Efek yang lain, seperti dikatakan di awal artikel ini, industri migas tidak lagi menjadi industri yang ekslusif, premium dan digdaya seperti sebelum-sebelumnya. Ia sama seperti industri massal lainnya, seperti otomotif, elektronik, tekstil dan lainnya yang harus menekan biaya produksi karena kerasnya persaingan.
Sejatinya hal ini lumrah dalam perjalanan sebuah bisnis. Awal kemunculan suatu produk biasanya mahal, karena pengusaha yang bermain masih dapat dihitung dengan jari. Tetapi kemudian bila produknya sudah menjadi produk massal, dimana cara memproduksi barang tersebut sudah banyak diketahui oleh yang lainnya, maka ketersediaan barang menjadi berlimpah, dan harganya akan otomatis turun. Konsumen diuntungkan!
Dulu otomotif hanya dikuasai oleh segelintir negara Eropa dan Amerika, kemudian Jepang juga bisa memproduksi, dan menyusul Korea setelahnya India, China dan bahkan Malaysia. Harga semakin murah, karena produknya sudah menjadi produk massal.
Barang elektronikpun juga begitu. Merk-merk awal peralatan elektronik seperti Radio, Televisi dan peralatan rumah tangga adalah merk-merk Eropa dan Amerika, sekarang hampir semua negara sudah bisa memproduksi. Produsen barang elektronik sudah tidak ekslusif lagi, semua bisa membikin, menjadi produk massal, dan hargapun murah.

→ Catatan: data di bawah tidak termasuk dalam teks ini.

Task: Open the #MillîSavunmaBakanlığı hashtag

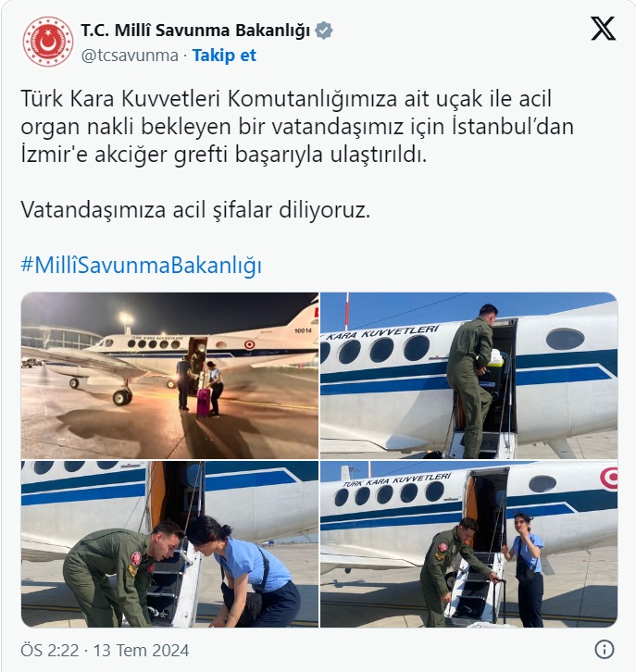Action: [x=141, y=265]
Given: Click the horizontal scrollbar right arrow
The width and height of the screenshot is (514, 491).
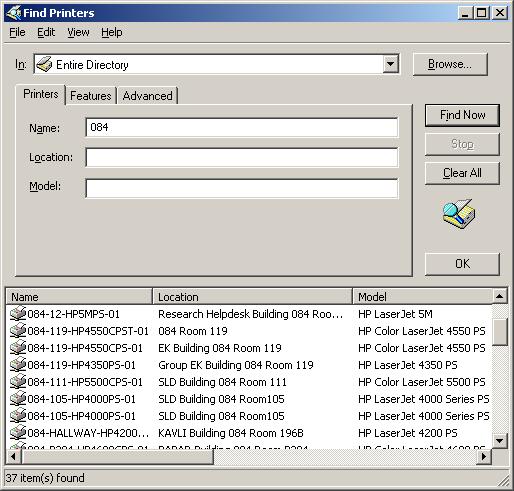Looking at the screenshot, I should [x=484, y=456].
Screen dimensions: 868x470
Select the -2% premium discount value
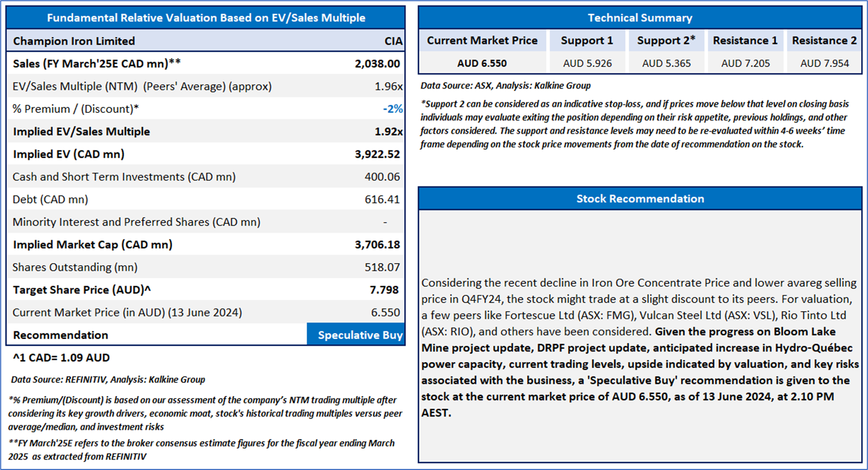coord(393,109)
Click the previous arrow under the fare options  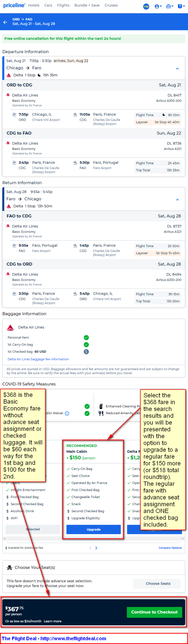[x=90, y=548]
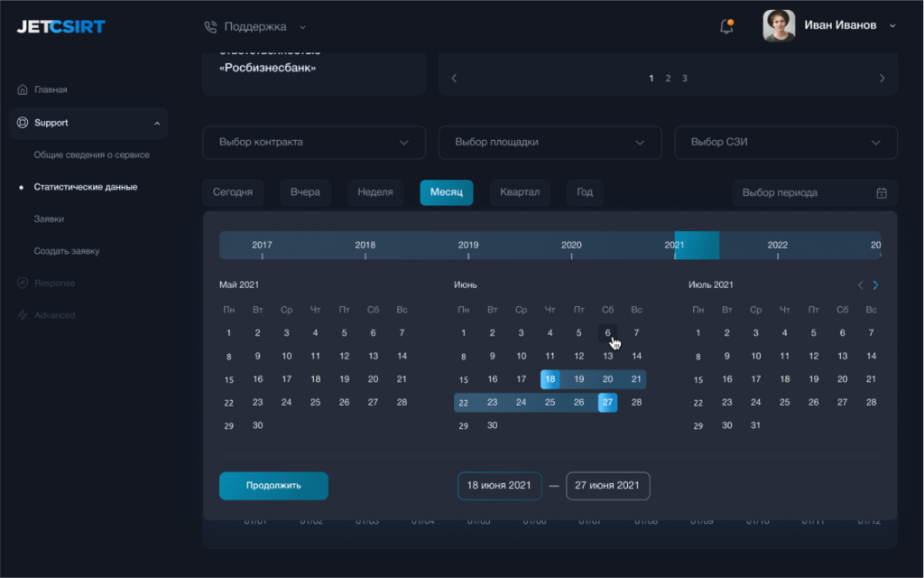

Dibidang jasa, pelayanan penerbangan pada jaman dahulu merupakan pelayanan transportasi hanya untuk kalangan atas. Ongkos untuk mendapatkan pelayanan sangatlah mahal. Perusahaan penerbangan merupakan usaha yang ekslusif dan premium, tetapi sekarang sudah terbalik, bahkan perusahaan penerbangan-pun bersaing dengan perusahaan moda transportasi lainnya dalam penentuan harga. Tiket pesawat tidaklah lebih mahal dari tiket kereta api ataupun tiket kapal laut.

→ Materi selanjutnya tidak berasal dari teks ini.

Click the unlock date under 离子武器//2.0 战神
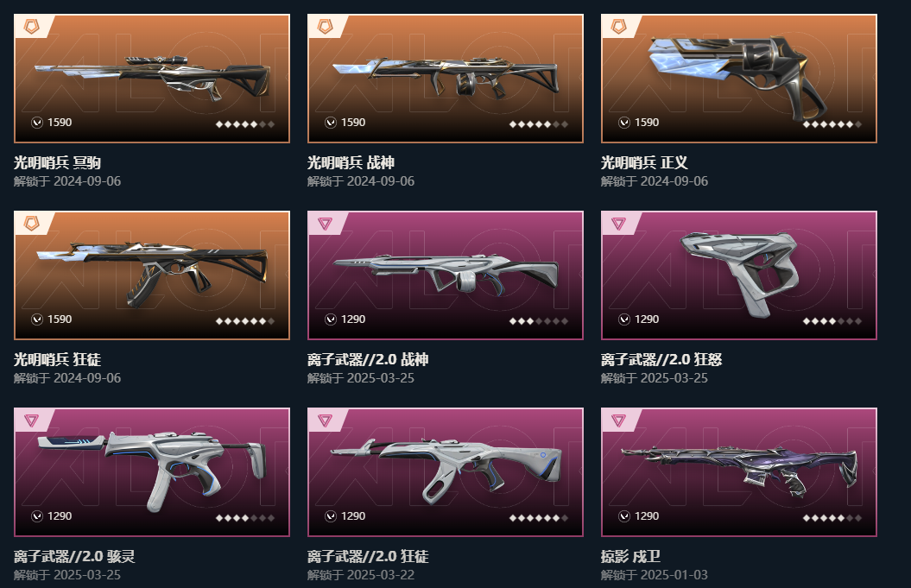Image resolution: width=911 pixels, height=588 pixels. 361,378
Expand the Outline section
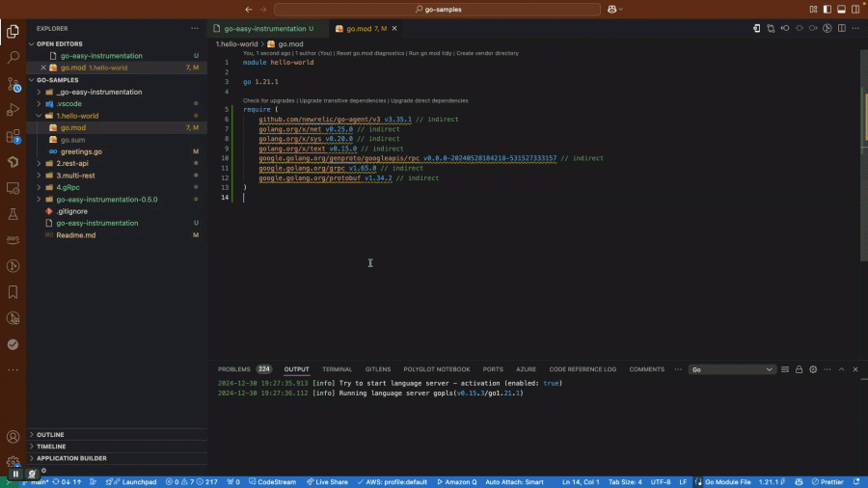868x488 pixels. 51,435
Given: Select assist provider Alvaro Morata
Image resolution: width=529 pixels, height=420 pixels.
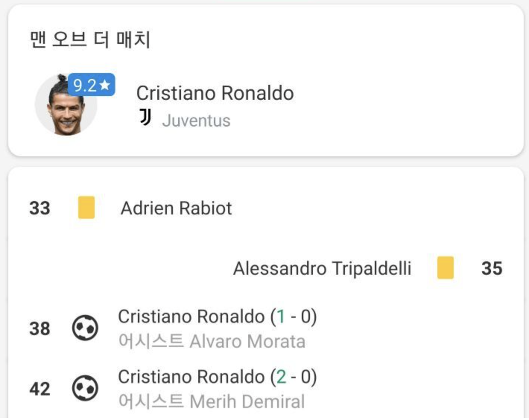Looking at the screenshot, I should 247,341.
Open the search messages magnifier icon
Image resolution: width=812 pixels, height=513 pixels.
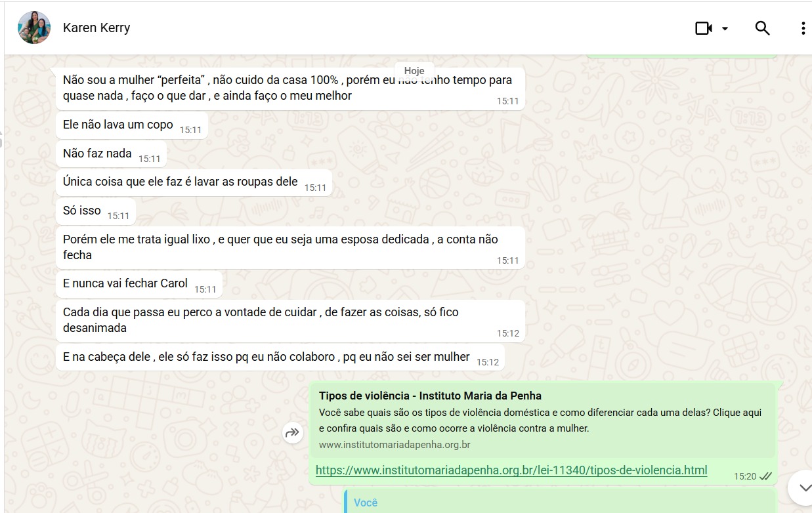(x=762, y=28)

Pergeseran itu sekarang menimpa industri migas. Ia tidak lagi menjadi industri yang ekslusif dan premium, tetapi menjadi industri yang juga harus bersaing menekan ongkos produksi untuk tetap mendapatkan margin yang bagus karena harga keekonomiannya yang terus menurun.

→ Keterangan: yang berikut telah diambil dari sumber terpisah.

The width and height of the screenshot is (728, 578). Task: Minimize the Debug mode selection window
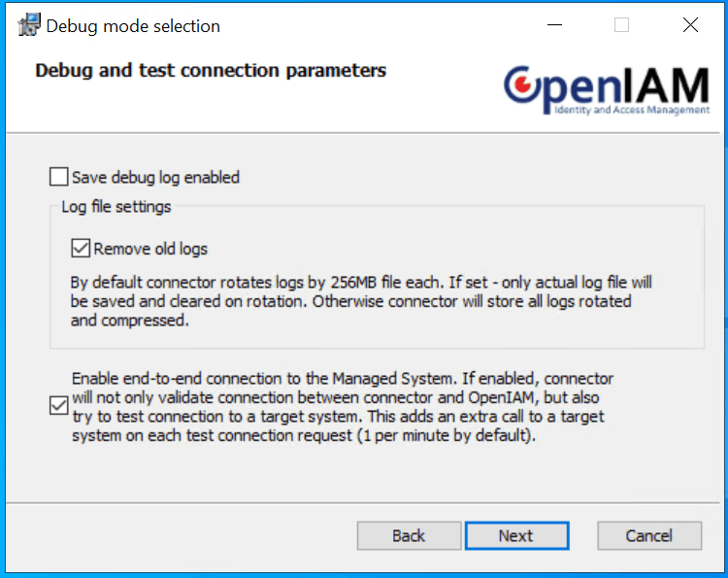click(553, 26)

Dan industri migaspun tidak lagi menjadi kampiun sebagai industri papan atas, itu sangat jelas terlihat dari penurunan nilai perusahaan migas dari segi kapitalisasi pasar dalam deretan indstri dunia lainnya. Jika pada tahun 2006 masih ada 3 perusahaan migas, sekarang hanya 1 perusahaan migas yang bercokol dalam 6 besar deretan perusahaan dengan kapitalisasi terbesar di dunia.
Industri migas telah menjadi industri yang lebih ‘inklusif’ dan harus lebih berkompetitif. Konsumen diuntungkan, dengan harga migas yang lebih bersahabat.